PLoS ONE (Jan 2010)
Template-directed ligation of tethered mononucleotides by t4 DNA ligase for kinase ribozyme selection.
Abstract
BACKGROUND: In vitro selection of kinase ribozymes for small molecule metabolites, such as free nucleosides, will require partition systems that discriminate active from inactive RNA species. While nucleic acid catalysis of phosphoryl transfer is well established for phosphorylation of 5' or 2' OH of oligonucleotide substrates, phosphorylation of diffusible small molecules has not been demonstrated. METHODOLOGY/PRINCIPAL FINDINGS: This study demonstrates the ability of T4 DNA ligase to capture RNA strands in which a tethered monodeoxynucleoside has acquired a 5' phosphate. The ligation reaction therefore mimics the partition step of a selection for nucleoside kinase (deoxy)ribozymes.

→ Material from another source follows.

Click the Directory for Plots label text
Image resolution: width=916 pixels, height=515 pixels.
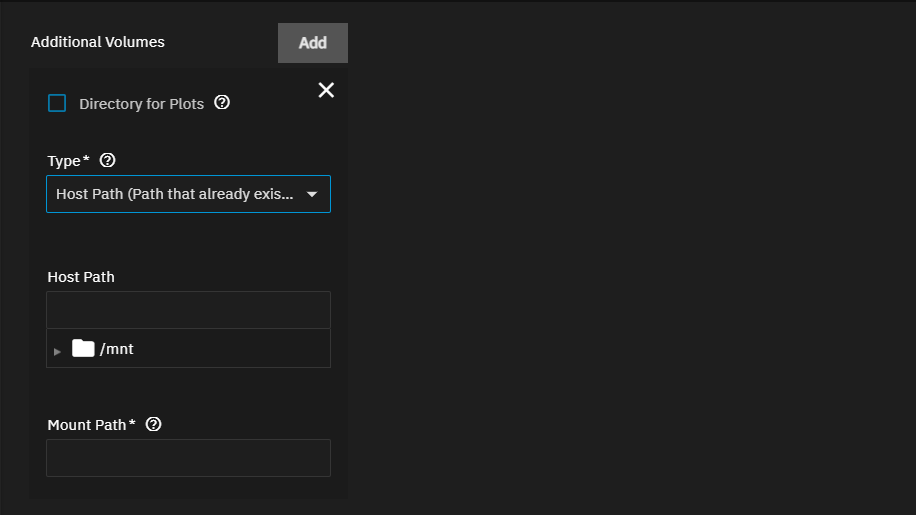pyautogui.click(x=141, y=104)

Ligation with tethered substrates was considerably slower than with nicked, fully duplex DNA, even though the deoxynucleotides at the ligation junction were Watson-Crick base paired in the tethered substrate. Ligation increased markedly when the bridging template strand contained unpaired spacer nucleotides across from the flexible tether, according to the trends: A(2)>A(1)>A(3)>A(4)>A(0)>A(6)>A(8)>A(10) and T(2)>T(3)>T(4)>T(6) approximately T(1)>T(8)>T(10). Bridging T's generally gave higher yield of ligated product than bridging A's. ATP concentrations above 33 microM accumulated adenylated intermediate and decreased yields of the gap-sealed product, likely due to re-adenylation of dissociated enzyme. Under optimized conditions, T4 DNA ligase efficiently (>90%) joined a correctly paired, or TratioG wobble-paired, substrate on the 3' side of the ligation junction while discriminating approximately 100-fold against most mispaired substrates. Tethered dC and dG gave the highest ligation rates and yields, followed by tethered deoxyinosine (dI) and dT, with the slowest reactions for tethered dA. The same kinetic trends were observed in ligase-mediated capture in complex reaction mixtures with multiple substrates. The "universal" analog 5-nitroindole (dNI) did not support ligation when used as the tethered nucleotide. CONCLUSIONS/SIGNIFICANCE: Our results reveal a novel activity for T4 DNA ligase (template-directed ligation of a tethered mononucleotide) and establish this partition scheme as being suitable for the selection of ribozymes that phosphorylate mononucleoside substrates.